Amaltas, played by Hamza, is the most mysterious component in the movie. He saves Hina from drowning in a wonderful hidden sanctuary she discovers in the middle of the jungle at his entry. The more we see him and learn about his origins and demeanor, the more artificial he appears.
Sarmad’s positioning of Amaltas, the low-key lighting, camera choreography, and decision to place the soundtrack by Saad Sultan, Zulfiqar Ali, Sohail Shahzad, and Izzat Majeed in the background is well-considered creative decisions.
The world that Sarmad creates, enhanced by the setting, has one foot in reality and one in fiction. It is unclear if Sarmad narrates a tale of insanity, a fairy tale, or quietly preaching a message, as real-world issues intertwine with the narrative’s melancholy tone.
However, why cannot it be all of the above
The narrative adopts a passive-aggressive stance. Characters can sometimes be cruel and empathetic in the same scene.
In one scene, a drunk and despondent Zeenat advises Hina to embrace her fair, translucent skin while she still has the opportunity (you can tell that the anger is focused on inwards). “I adored the sadness in your eyes before,” she tells Hina, clearly annoyed by the girl’s newfound vivacity. Suddenly, though, Zeenat instructs the girl to seize the opportunity to flee if doing so will bring her happiness.
This sequence of shifting emotions is repeated.
The melancholy film by Sarmad is mainstream and artistic but not art-house.
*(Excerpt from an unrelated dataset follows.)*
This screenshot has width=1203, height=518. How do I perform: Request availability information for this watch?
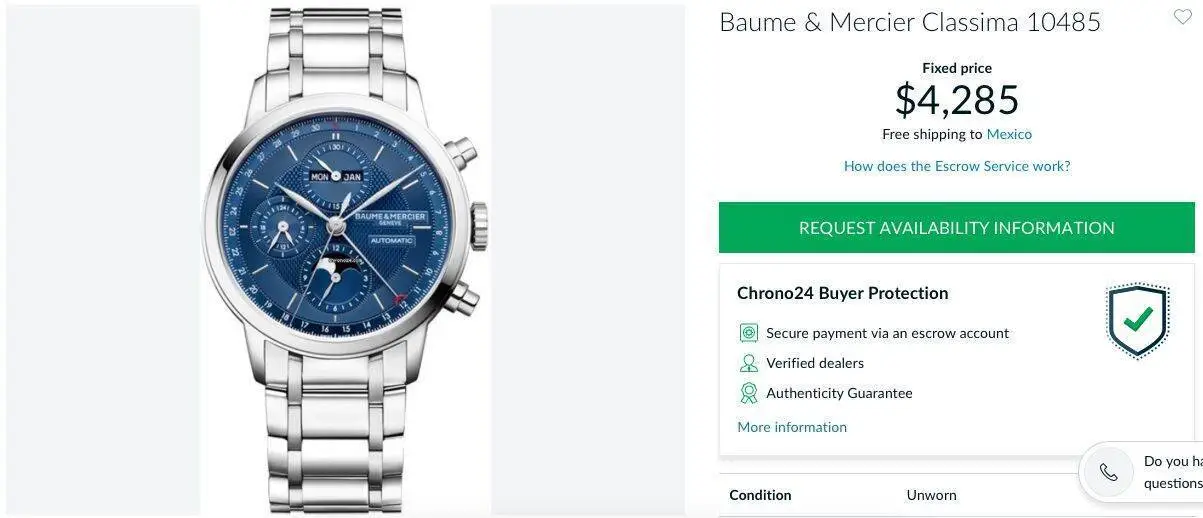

It is a unique experience, but only for adults.
The uncensored publication of the film in Sindh and Punjab poses grave problems for the author. Kamli contains lip-locking scenes, implied nudity via over-the-shoulder shots, and an almost bare-back shot of an actress, which would easily earn an A grade from me. While these scenes function well within the narrative, they undoubtedly exaggerate the ‘bold’ element of the plot.
Kamli is unquestionably a “brave” endeavor, as much as I dislike the overused epithet. The difficulties the picture presents and the controversies it indicates (i.e., this is a love tale about a married woman) are incapable of conjuring hullabaloo, particularly if you see the entire film.
Kamli is an award-worthy candidate. A well-made picture merits an Oscar nomination and demonstrates Sarmad’s skill in making context-rich films that can reach intellectual, ordinary people.